The Life Affirming and Future-Oriented Nature of Waldorf Education

The Life Affirming and Future-Oriented Nature of Waldorf Education
Dear Friends and Colleagues,
This is traditionally a season that calls for courage as the light fades, nights become longer, and we head into winter. This year, in addition to seasonal changes, our world is testing us and calling for courage on a daily basis. A series of disasters, natural and human, is taking its toll on our sense of security and wellbeing. After hurricanes and earthquakes, the latest, the mass shootings in Las Vegas, have left many on edge and feeling insecure. For school administrators and leaders, messaging and providing support for children, teachers, and parents has become a too-frequent task. There is inevitable concern about our ability to receive repeated terrible news as we struggle to find the right words and actions in response to multiple, major events. We send our thoughts, best wishes, and sympathy to all those directly affected or with families and friends who have been directly impacted.
As Public Waldorf educators, what can we offer to our children and families as we navigate these troubling times?¬†Help is available in the successful intervention practices of trauma-informed education in general and the remarkable work of the international Waldorf “Emergency Pedagogy” team in particular. Key, familiar principles emerge:
  • Creating or providing a safe space; the importance of routines and rhythms. It is reassuring when the everyday life and demands of school continue.

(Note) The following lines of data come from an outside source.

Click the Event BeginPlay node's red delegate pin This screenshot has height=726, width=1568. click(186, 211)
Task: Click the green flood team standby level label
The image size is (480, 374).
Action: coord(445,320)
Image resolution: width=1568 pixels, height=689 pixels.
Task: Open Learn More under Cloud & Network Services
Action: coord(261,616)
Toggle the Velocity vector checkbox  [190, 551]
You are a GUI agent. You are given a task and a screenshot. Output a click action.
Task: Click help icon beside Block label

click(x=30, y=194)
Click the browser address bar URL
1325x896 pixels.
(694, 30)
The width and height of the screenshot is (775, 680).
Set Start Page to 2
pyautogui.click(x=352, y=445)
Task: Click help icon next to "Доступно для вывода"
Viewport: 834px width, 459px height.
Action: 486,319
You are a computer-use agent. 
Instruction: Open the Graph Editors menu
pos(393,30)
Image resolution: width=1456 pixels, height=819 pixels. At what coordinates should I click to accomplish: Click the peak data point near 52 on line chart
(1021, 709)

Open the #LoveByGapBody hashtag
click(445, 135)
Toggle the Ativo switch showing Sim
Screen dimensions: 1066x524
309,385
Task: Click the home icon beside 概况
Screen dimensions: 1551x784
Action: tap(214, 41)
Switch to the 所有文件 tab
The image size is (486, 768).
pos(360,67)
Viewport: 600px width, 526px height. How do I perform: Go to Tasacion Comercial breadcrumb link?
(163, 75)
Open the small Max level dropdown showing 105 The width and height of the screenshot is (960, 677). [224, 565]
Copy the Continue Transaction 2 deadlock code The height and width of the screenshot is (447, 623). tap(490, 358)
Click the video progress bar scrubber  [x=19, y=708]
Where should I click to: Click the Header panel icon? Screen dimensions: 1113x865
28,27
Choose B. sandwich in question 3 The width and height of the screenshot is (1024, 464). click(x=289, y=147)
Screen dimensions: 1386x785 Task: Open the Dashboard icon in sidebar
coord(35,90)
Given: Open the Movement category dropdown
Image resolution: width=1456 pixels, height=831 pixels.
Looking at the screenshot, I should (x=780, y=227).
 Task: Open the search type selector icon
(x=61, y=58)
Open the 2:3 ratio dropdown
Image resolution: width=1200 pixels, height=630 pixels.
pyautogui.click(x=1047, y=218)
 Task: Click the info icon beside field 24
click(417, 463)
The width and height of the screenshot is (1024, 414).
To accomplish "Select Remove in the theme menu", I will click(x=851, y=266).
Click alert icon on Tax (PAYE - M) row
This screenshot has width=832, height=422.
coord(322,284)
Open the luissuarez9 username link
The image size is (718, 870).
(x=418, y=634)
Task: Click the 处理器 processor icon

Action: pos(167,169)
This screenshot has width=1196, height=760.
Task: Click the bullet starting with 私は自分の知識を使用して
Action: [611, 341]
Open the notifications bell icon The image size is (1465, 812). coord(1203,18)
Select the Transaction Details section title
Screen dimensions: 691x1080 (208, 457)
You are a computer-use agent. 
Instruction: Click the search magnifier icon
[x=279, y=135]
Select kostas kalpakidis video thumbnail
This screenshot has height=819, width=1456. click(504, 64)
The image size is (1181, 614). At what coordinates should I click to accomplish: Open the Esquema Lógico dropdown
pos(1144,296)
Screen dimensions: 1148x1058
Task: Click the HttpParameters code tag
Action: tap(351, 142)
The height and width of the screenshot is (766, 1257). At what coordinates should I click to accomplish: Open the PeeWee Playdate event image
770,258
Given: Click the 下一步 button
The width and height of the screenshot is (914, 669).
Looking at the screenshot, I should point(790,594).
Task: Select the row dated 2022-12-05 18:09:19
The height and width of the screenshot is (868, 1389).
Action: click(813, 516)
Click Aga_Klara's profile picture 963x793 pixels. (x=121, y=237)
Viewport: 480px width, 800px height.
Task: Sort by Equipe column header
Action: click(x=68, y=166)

  • Relationships, important for all of us, bringing a feeling of “I see you and care about you”.
  • Movement, and the opportunity it provides to integrate responses and release feelings.
  • Arts, for the many ways they provide outlets and the chance for self-expression.
  • Connection to nature for its powerful healing and grounding qualities.
  • Stories, for the positive and life affirming images they can bring.
  • Restricting exposure to the repeated, graphic images of disaster scenes that are streamed into lives on media.
  • When speaking with children, allow them to take the lead; respond to their questions and gauge their level of comprehension and their desire and ability to know more.
  • Extra attention to bedtime as a place where fears may be expressed, reassurance sought, and again the importance of predictable routines.
  • Active engagement our wills and contributing to our communities through volunteer work (chores are included here), helpful deeds, or similar.
  • Self-care for the care providers, found through practice of the above with children or alone, through collegial work and discussion, and through inner reflective practices.
It is noteworthy that all of these are features of Waldorf education and are reflected in our Core Principles.
I was always grateful for the life-affirming and future-oriented nature of Waldorf teaching. Taking a lead from Mother Theresa, teaching gives us multiple, daily opportunities to practice small deeds done with great love. May we all find
peace of heart and the satisfaction of meaningful work in these challenging times.